Las izquierdas frente a Venezuela
La proclamada “neutralidad” del Estado mexicano es un ardid que favorece a la dictadura en ese país sudamericano
Por Fernando Belaunzarán*
El problema de las lecciones de la historia es que se olvidan. No es fuera de lo común ver tropiezos con la misma piedra ni lamentar que no se experimente en cabeza ajena. Ni siquiera los grandes acontecimientos garantizan memoria y aprendizaje. “Cuando la historia se repite, la primera es tragedia y la segunda farsa”, dice la multicitada frase de Carlos Marx en El 18 brumario de Luis Bonaparte; pero en este caso se equivoca. La caída del Muro de Berlín que marcó en muchos sentidos el fin del Siglo XX no bastó para que todas las izquierdas entendieran que sin democracia y libertad no hay justicia.
En Venezuela, el poder militar lo detenta una dictadura represora que pretende usurpar la titularidad el Poder Ejecutivo mediante una burda simulación electoral. Los derechos humanos se violan todos los días; las libertades de expresión, organización y manifestación son cotidianamente reprimidas y abundan los presos políticos. Se le dio oportunidad al diálogo con mediación internacional y el régimen autoritario se burló de todos e insistió en consumar el golpe a la democracia con la ilegítima toma de posesión de Nicolás Maduro.
Frente a ese escenario, la proclamada “neutralidad” del Estado mexicano es un ardid que favorece a la dictadura, ya no digamos su apresurado comunicado para reiterar el reconocimiento al gobierno de Maduro.
La cancillería pretende justificar, primero, su rechazo a firmar el pronunciamiento del Grupo de Lima y, luego, su negativa a reconocer como mandatario provisional a quien preside la Asamblea Nacional, Juan Guaidó, con una lectura chata de la Constitución, desempolvando la vetusta Doctrina Estrada y asegurando que México podría ser mediador para solucionar pacíficamente la crisis. Ninguno de sus tres argumentos se sostiene.
El artículo 89, fracción X, de nuestra Carta Magna, establece en efecto que nos regiremos por los principios de no intervención, autodeterminación de los pueblos y solución pacífica de controversias, pero también por “el respeto, la protección y la promoción de los derechos humanos” groseramente conculcados por el régimen venezolano.

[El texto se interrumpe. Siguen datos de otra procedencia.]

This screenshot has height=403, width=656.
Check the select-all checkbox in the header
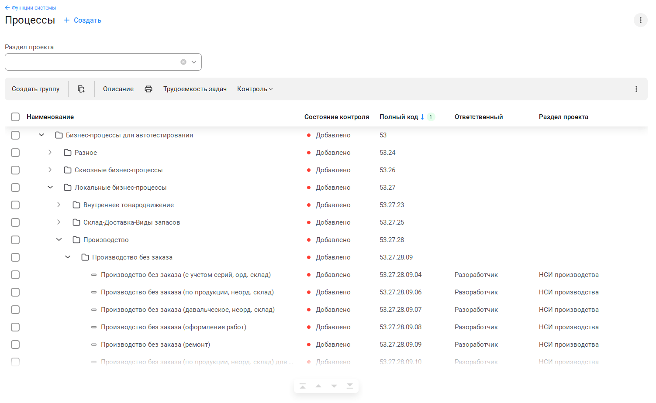click(15, 117)

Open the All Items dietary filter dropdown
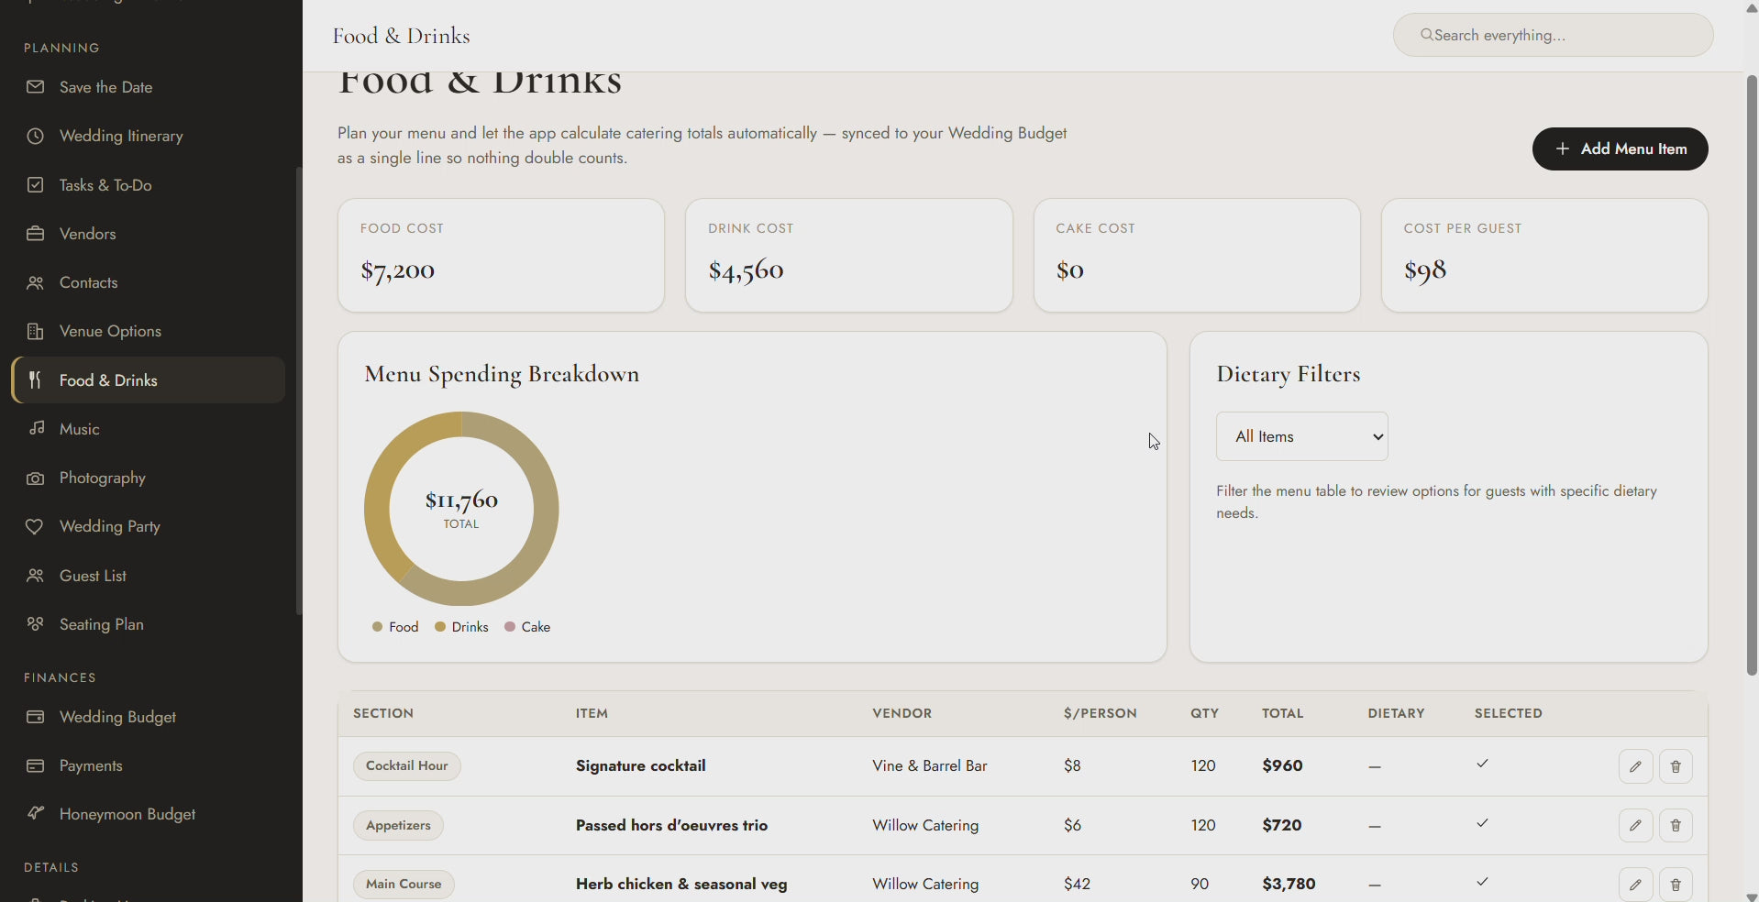pyautogui.click(x=1301, y=436)
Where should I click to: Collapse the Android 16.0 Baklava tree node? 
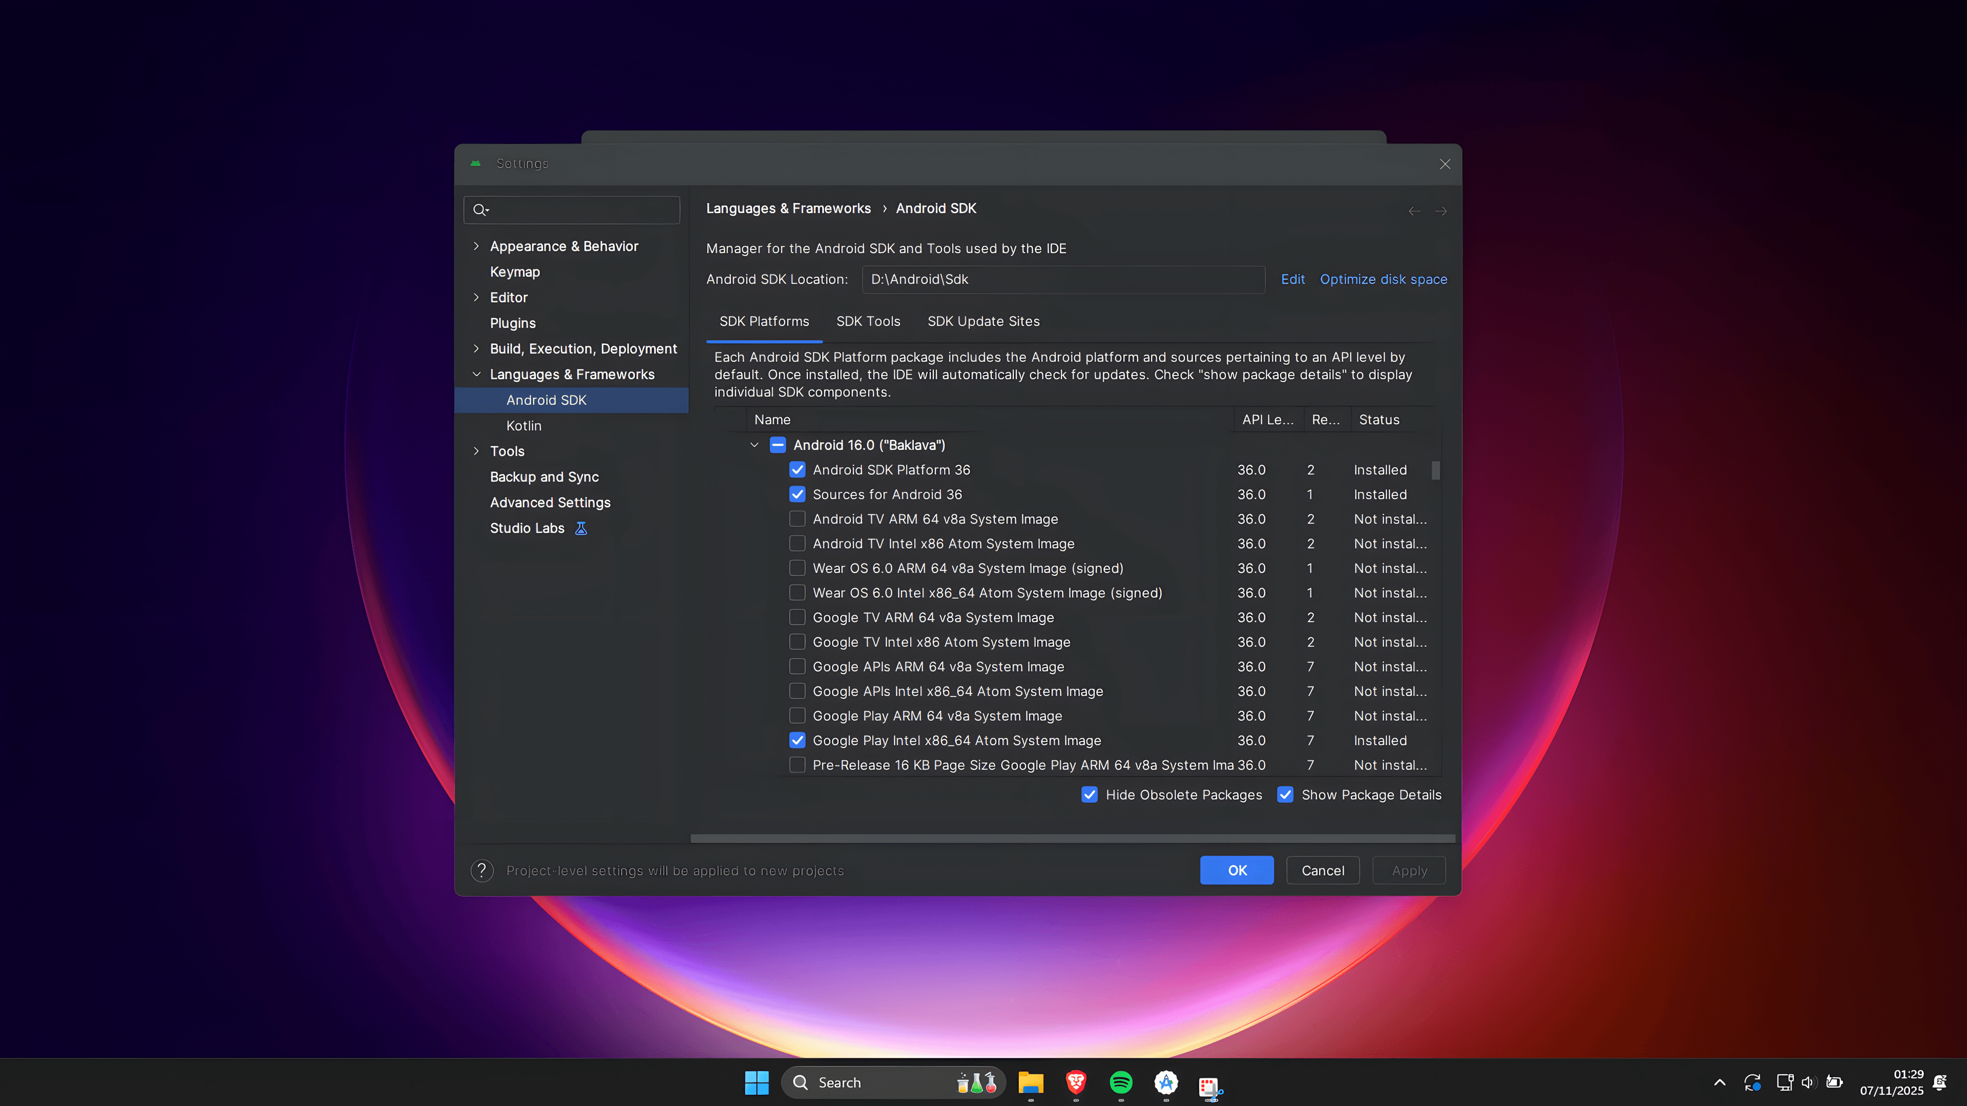pyautogui.click(x=754, y=445)
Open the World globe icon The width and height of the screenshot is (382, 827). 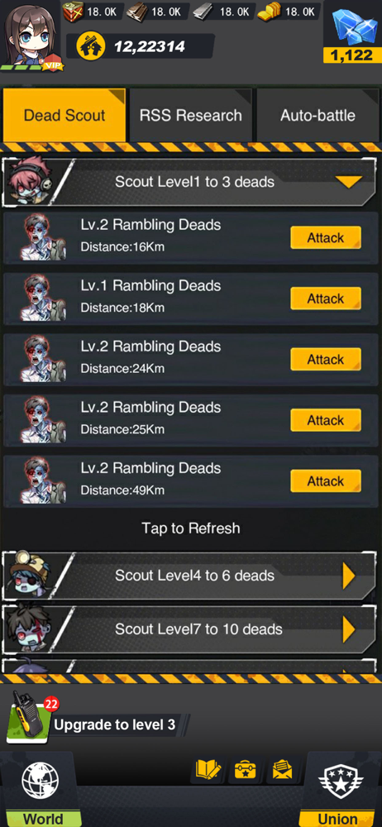[40, 781]
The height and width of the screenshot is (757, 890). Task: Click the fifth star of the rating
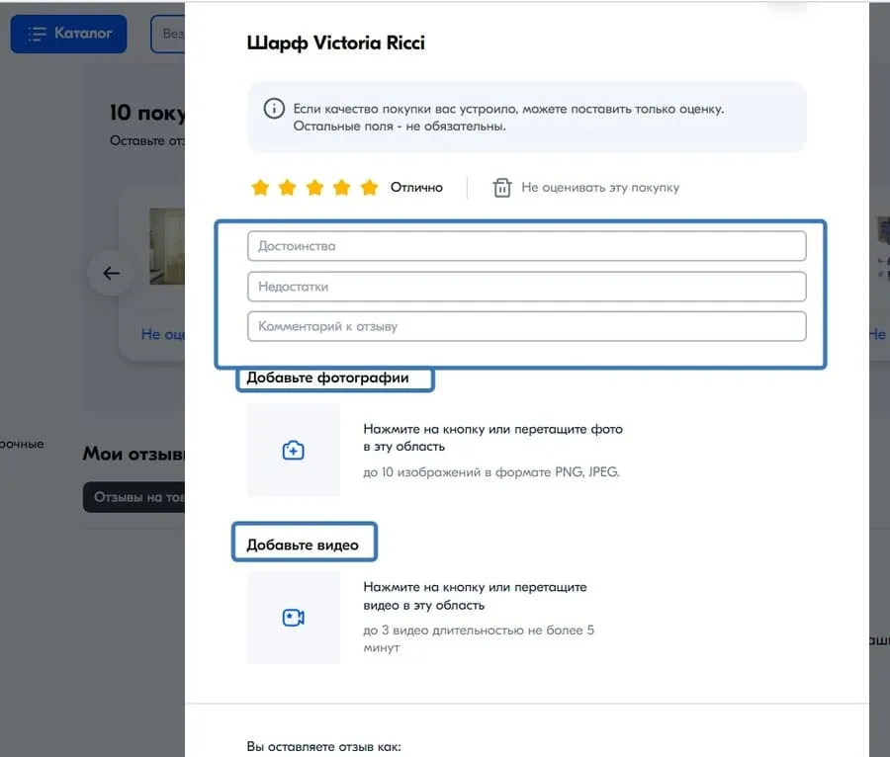[370, 187]
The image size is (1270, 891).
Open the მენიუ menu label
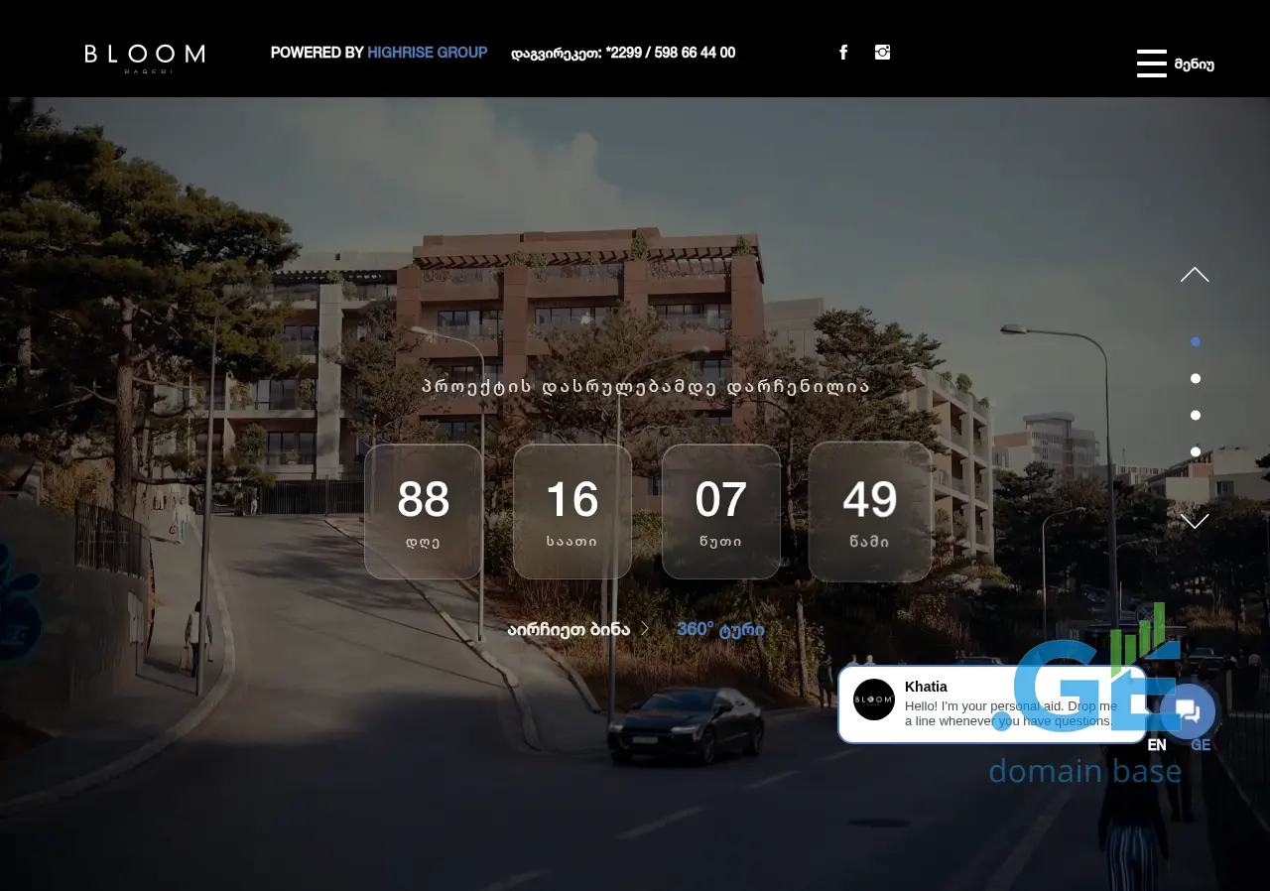coord(1195,64)
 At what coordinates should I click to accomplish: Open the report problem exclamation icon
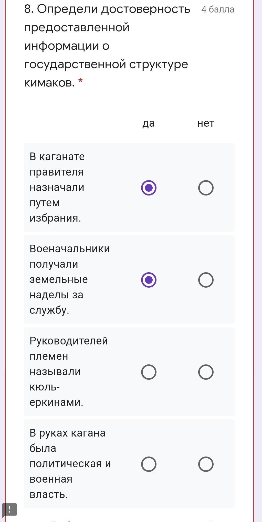[9, 509]
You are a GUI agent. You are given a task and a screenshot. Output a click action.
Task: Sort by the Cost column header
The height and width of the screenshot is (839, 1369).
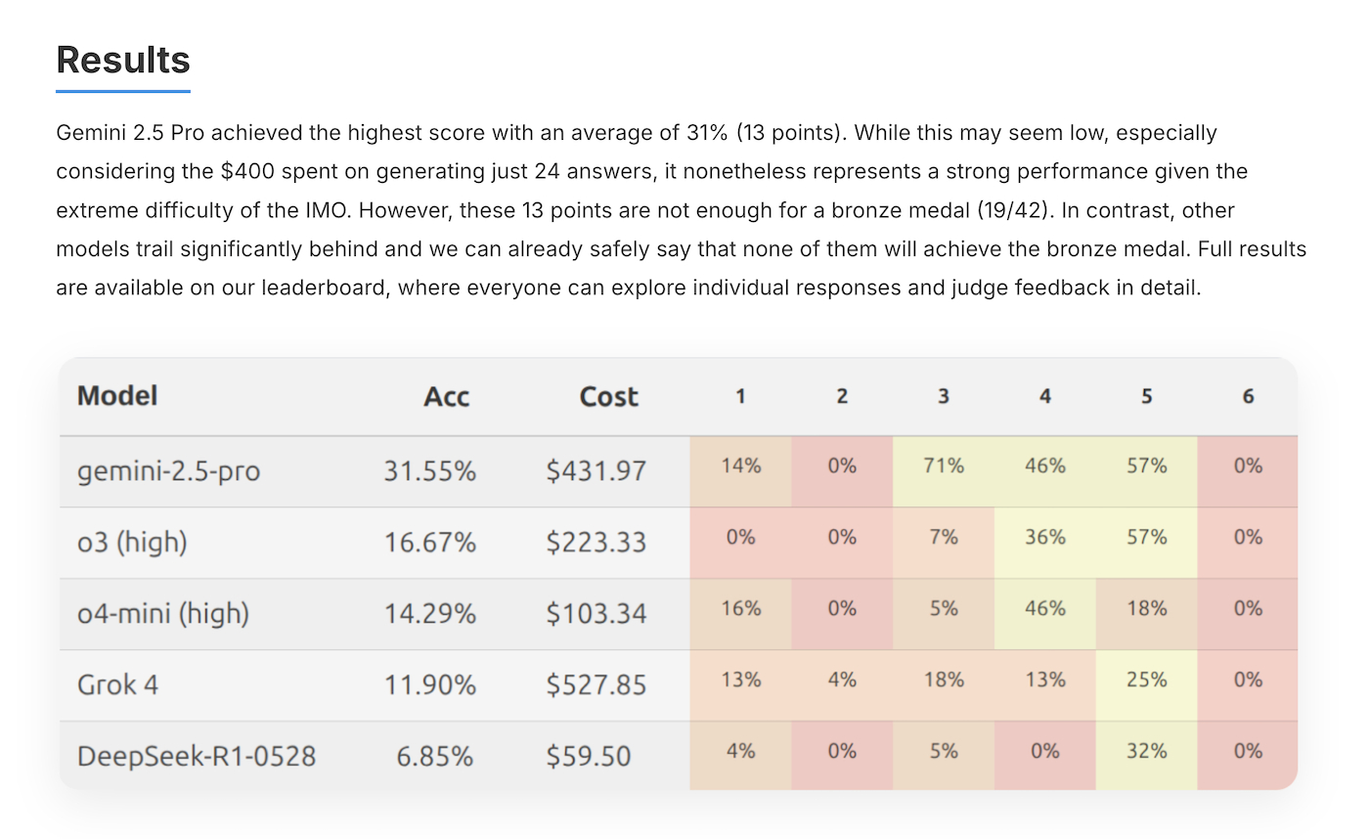point(608,397)
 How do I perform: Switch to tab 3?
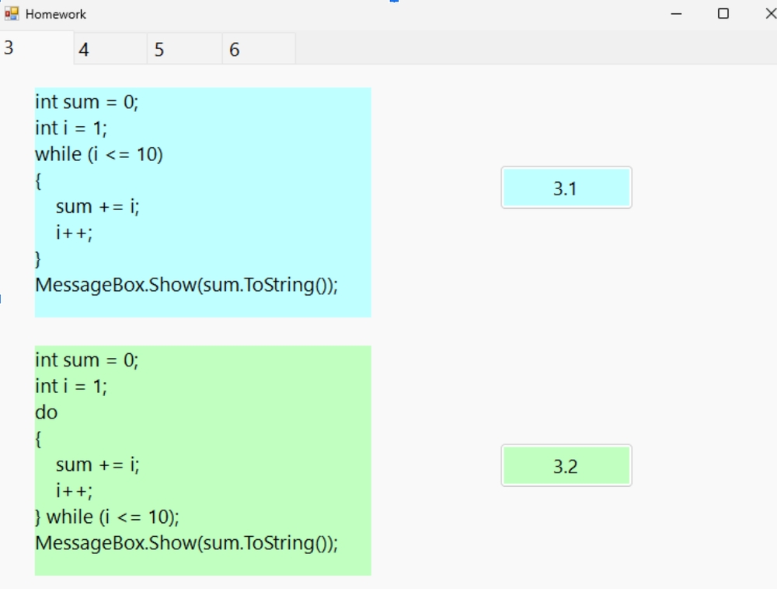click(x=37, y=47)
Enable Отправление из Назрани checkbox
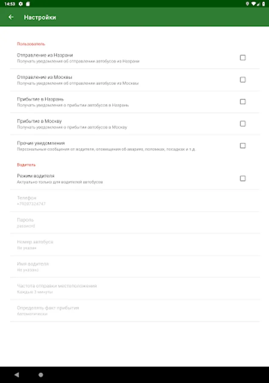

La llamada Doctrina Estrada, producto de un comunicado escrito en 1930 por el entonces secretario de Relaciones Exteriores,
Genaro Estrada, no impidió a México protestar por la anexión de Austria a la Alemania Nazi, apoyar a la República Española, romper relaciones con el gobierno de Franco y, años después, con los de Pinochet y Somoza, condenar el apartheid en Sudáfrica, etc.
Es una ingenuidad promoverse como posibles mediadores cuando la oposición venezolana ubica al nuevo gobierno como aliado de la dictadura, debido al viraje dado respecto de la administración anterior.
Decirse “neutrales” no resulta convincente, menos aún cuando Maduro se apresuró a tomar el llamado al diálogo como un salvavidas para tratar de salir de su crisis. Y el ultimátum de la Unión Europea para que se convoque a elecciones libres en los próximos días o reconocerán a Guaidó como presidente, aumenta el aislamiento de México.
Conocí a mi maestro Adolfo Sánchez Vázquez, insigne teórico marxista que mucho nos hace falta, en el marco del derrumbe del “socialismo real”. Recuerdo su demoledora autocrítica, el señalamiento del silencio cómplice de gran parte de la izquierda ante los crímenes de Stalin, así como la defensa y promoción de un sistema pervertido que negaba en los hechos los anhelos de innumerables personas que dieron su vida y lo sacrificaron todo por edificarlo. Venezuela muestra que no todos aprendieron la lección.